Usai JPU Bundaran HI dirobohkan, Anies Baswedan memasang 'pelican crossing' sebagai alternatif menyeberang jalan.

Pejalan kaki melintasi "pelican crossing" untuk menyeberang jalan di kawasan Bundaran Hotel Indonesia, Jakarta, Selasa (31/7)./ Antarafoto

Kendati diklaim bisa menjawab masalah penyeberangan di Bundaran HI, namun kebijakan "pelican crossing" yang digagas Gubernur Anies Baswedan justru menuai kontroversi. "Pelican crossing" ini sendiri dibuat usai Jembatan Penyeberangan Orang (JPO) bernilai Rp5 miliar yang dibangun semasa Ahok memimpin, dirubuhkan Senin (30/7) lalu.

"Pelican crossing" merupakan tempat penyeberangan yang umumnya ditandai dengan jalur zig-zag dan garis lurus di sisi jalan. Berbeda dengan "zebra cross" yang tak bisa diatur lampu lalu lintas di dekatnya, fasilitas ini menawarkan hal tersebut.

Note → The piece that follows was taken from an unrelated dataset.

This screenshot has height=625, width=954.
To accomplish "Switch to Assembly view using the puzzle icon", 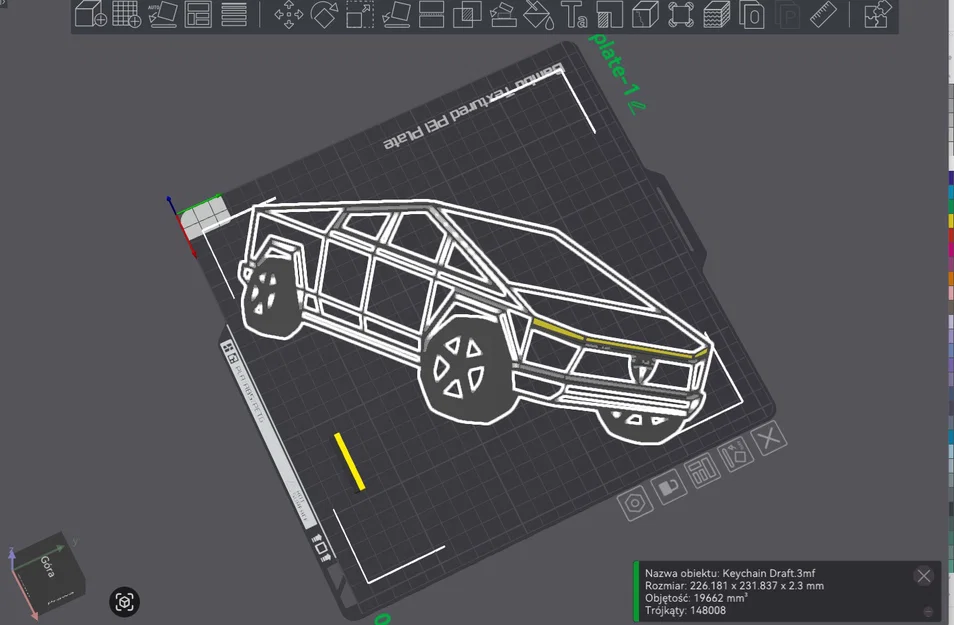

Lampu bisa dengan bebasnya diaktifkan kala pejalan kaki hendak menyeberangi jalan. Para pejalan kaki hanya harus menekan tombol hingga lampu menyala merah dan tanda penyeberang menjadi hijau. Lalu lampu kuning akan terus berkedip memberi peringatan bagi pengendara jalan.

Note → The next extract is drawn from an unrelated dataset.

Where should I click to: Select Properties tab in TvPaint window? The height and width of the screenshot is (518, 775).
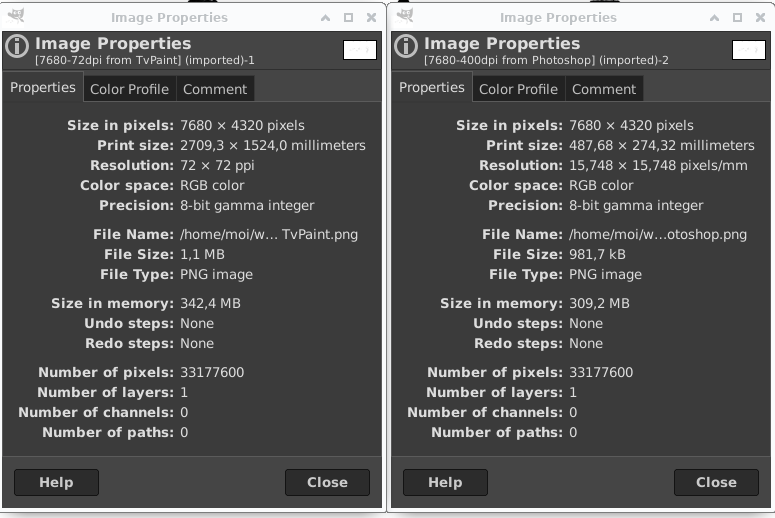pos(43,87)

Oleh Anies, jembatan ini diklaim sebagai alternatif menyeberang sebelum terowongan Mass Rapid Transit (MRT) rampung dibangun. Namun, Sandiaga Uno punya pendapat berlawanan. Bagi DKI-2 itu, "pelican crossing" justru bakal jadi akses permanen bagi pejalan kaki di Bundaran HI.

Di luar silang pendapat keduanya, "pelican crossing" rupanya menyumbang kemacetan di sekitar lokasi. Berdasarkan pantauan awak media, justru terjadi penumpukan kendaraan di sekitar lokasi kala lampu lalu lintas menyala merah, tanda warga boleh menyeberang.